Senate Majority Leader, Harry Reid, calls the Cornyn amendment a "poison pill." Sen. Charles Schumer (D. NY) and Sen. John McCain (R. AZ) say they'll try to work with Sen. Cornyn for an acceptable compromise that does not hold RPIs hostage for an intolerable and uncertain time beyond the 10 years already provided in S. 744.
All of this emphasis on border security is supposedly intended to fix the problem of illegal immigration once and for all. There must be no repeat of the 1987 fiasco that is the Immigration Reform and Control Act (IRCA), an imperfect law, it is said, which allowed the undocumented population to grow by millions. IRCA was flawed, to be sure, in not imposing a biometric system of identity and employment verification, not creating an entry-exit verification system, making the border more secure, and not creating a legal system for the future flow of foreign workers to serve the needs of the American economy.
Experience, however, teaches a few verities that both the Gang of Eight (G8) and Sen. Cornyn seem to ignore:
- No law will ever be so successful as to prevent determined families from reuniting even if it means crossing a heavily fortified national border illegally.
- Eliminating the "pull" factor of American jobs will not remove pressures on the border caused by the "push" of economic misery, political instability, religious intolerance, dictatorial regimes, natural catastrophes, wars and revolutions.
- E-Verify will not succeed in closing the systemic holes allowing unauthorized persons to gain employment in the U.S. until Americans are willing to accept the loss of privacy and liberty inherent in a massive national database and system requiring all native-born and naturalized citizens to pay for, obtain and proffer a fraud-proof national work-permission card in order to be hired.

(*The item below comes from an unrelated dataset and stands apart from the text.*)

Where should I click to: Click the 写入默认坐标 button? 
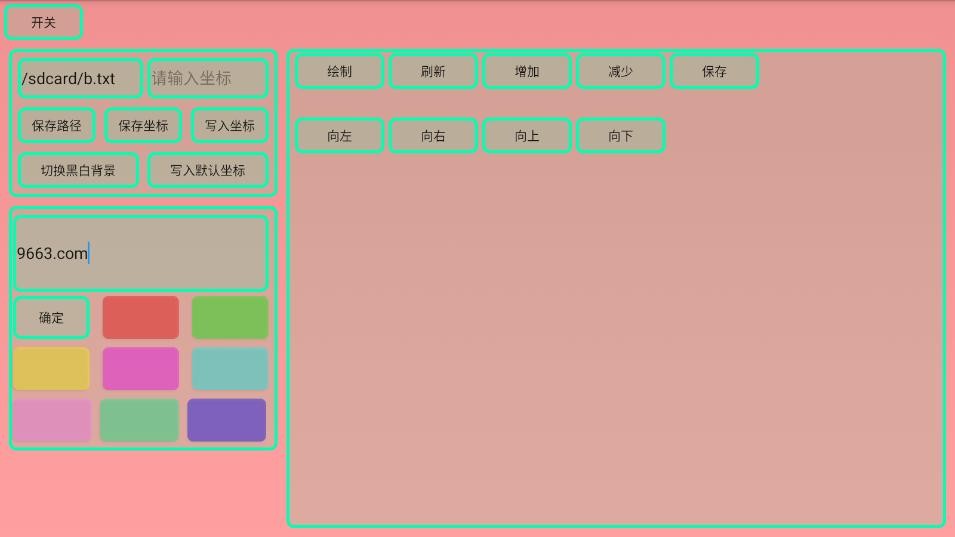208,170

- An unrealistically low quota, such as the maximum of 200,000 visas allotted per year under the "W" category proposed in S. 744 for unskilled and low-skilled foreign workers, disregards the needs of the American economy and creates new pressures to breach the border illegally.
- If illegal entries are to be stemmed, then abuses at U.S. consular posts abroad, such as recurrent problem of far-too-powerful, abusive, inadequately staffed, unmonitored and sometimes even criminal consular officers (like the American visa officer in Vietnam who is alleged to have sold nonimmigrant visas for up to $70,000 each) must be more vigorously policed and subject to robust review.
- Border enforcement requires a far more substantial investment in the courts than is proposed by Sen. Cornyn or the G8 (as these letters from the Judicial Conference of the United States to the Chairmen of the House and Senate Judiciary Committee underscore), and a dramatic revamping of the atrocious "system" by which "immigration justice" is meted out.
- Secret, unchecked administrative processes in the immigration system, just like the recently revealed NSA monitoring of all Americans' phone calls, must be subject to the rule of law, an expanded right to counsel and greater transparency.
- Immigration protectionism will boomerang and ultimately harm America just as much or more than trade protectionism.
A new concept must be developed, perhaps one taken from the fishing industry where the government must promote strive to economic benefit while minimizing environmental harm. Consider, for example, tuna fishing. Americans love their tuna sandwiches but they would choke if they thought that Flipper must be killed just to have a tasty lunch. Enter Dolphin-Safe Tuna Fishing and Labeling.
Thus, Senators and Representatives, further strengthen the border if you must, but not so much as to destroy the countless benefits of comprehensive immigration reform. Paraphrasing Sen. John McCain's "complete the danged fence," we Americans must insist that our legislators hunker down and just "pass the danged" CIR.